I have been stuck on this problem for awhile.

How would i go about solving it, an explanation would be helpful as well.

Show that if $n$ is an integer then $n^2 \equiv 0$ or $1 \pmod 4$?

Answer 1

Let $k\in\mathbb Z$.

If $n=2k$, then $n^2=4k^2$.

If $n=2k-1$, then $n^2=4k^2-4k+1$.

Answer 2

HINT: An integer $n$ is either even or odd. If $n$ is even, then $n=2m$ for some integer $m$. If $n$ is odd, then $n=2m+1$ for some integer $m$. In each case express $n^2$ in terms of $m$.

Answer 3

An important and fundamental idea:

There are only four numbers mod $4$. You can try them all.

Answer 4

Did you try calculating? There are only four cases mod 4:

$n \equiv 0 \Rightarrow n^2 \equiv 0^2 \equiv 0$

$n \equiv 1 \Rightarrow n^2 \equiv 1^2 \equiv 1$

$n \equiv 2 \Rightarrow n^2 \equiv 2^2 \equiv \ ...$

$n \equiv 3 \Rightarrow \ ...$

Answer 5

Suppose $n$ is even. Then $n=2k$ for some integer $k$.
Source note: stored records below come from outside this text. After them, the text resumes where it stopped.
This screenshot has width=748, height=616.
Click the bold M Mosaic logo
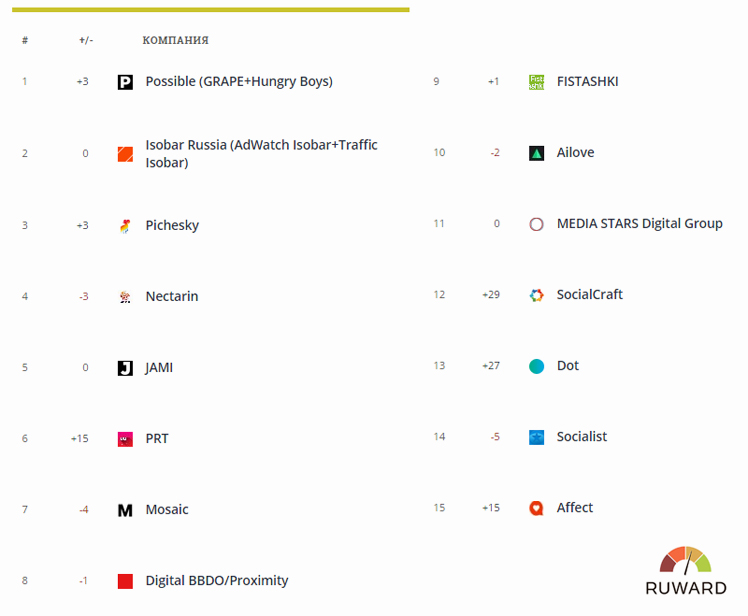point(125,511)
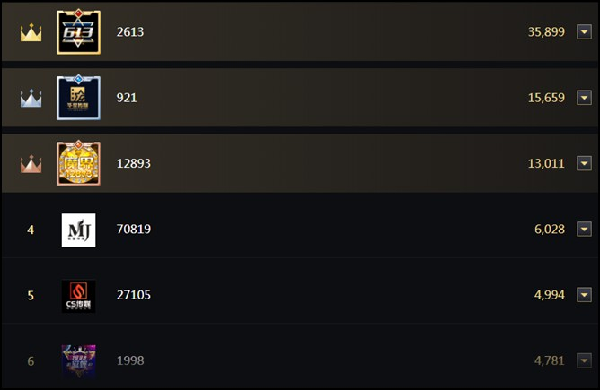The image size is (600, 390).
Task: Click the CS red flame avatar
Action: (78, 296)
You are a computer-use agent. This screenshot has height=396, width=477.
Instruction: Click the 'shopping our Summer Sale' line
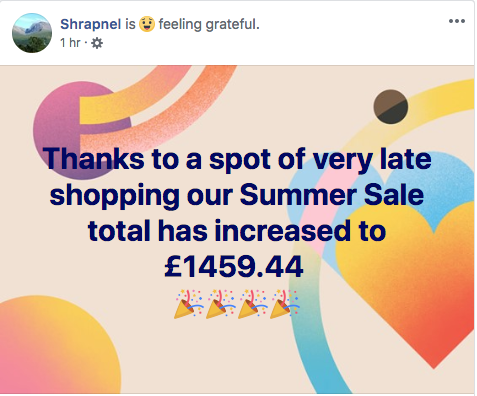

Then $n^2 = (2k)^2 = 4k^2 \equiv 0$ (mod 4).

You can do something similar with $n$ odd

Answer 6

To prove $n^2\not\equiv 2 \mod 4$, we can see that $n$ must be even, and therefore $4|n^2$.

To prove $n^2\not\equiv 3 \mod 4$, if it is true we have $n^2-1=4k+2\to (n+1)(n-1)=4k+2$, but as $n$ is odd both $n+1$ and $n-1$ are even and so $4|(n+1)(n-1)$.

We can establish the presence of $n^2\equiv 0\mod4$ and $n ^2\equiv 1\mod4$ by examining $n=0$ and $n=1$.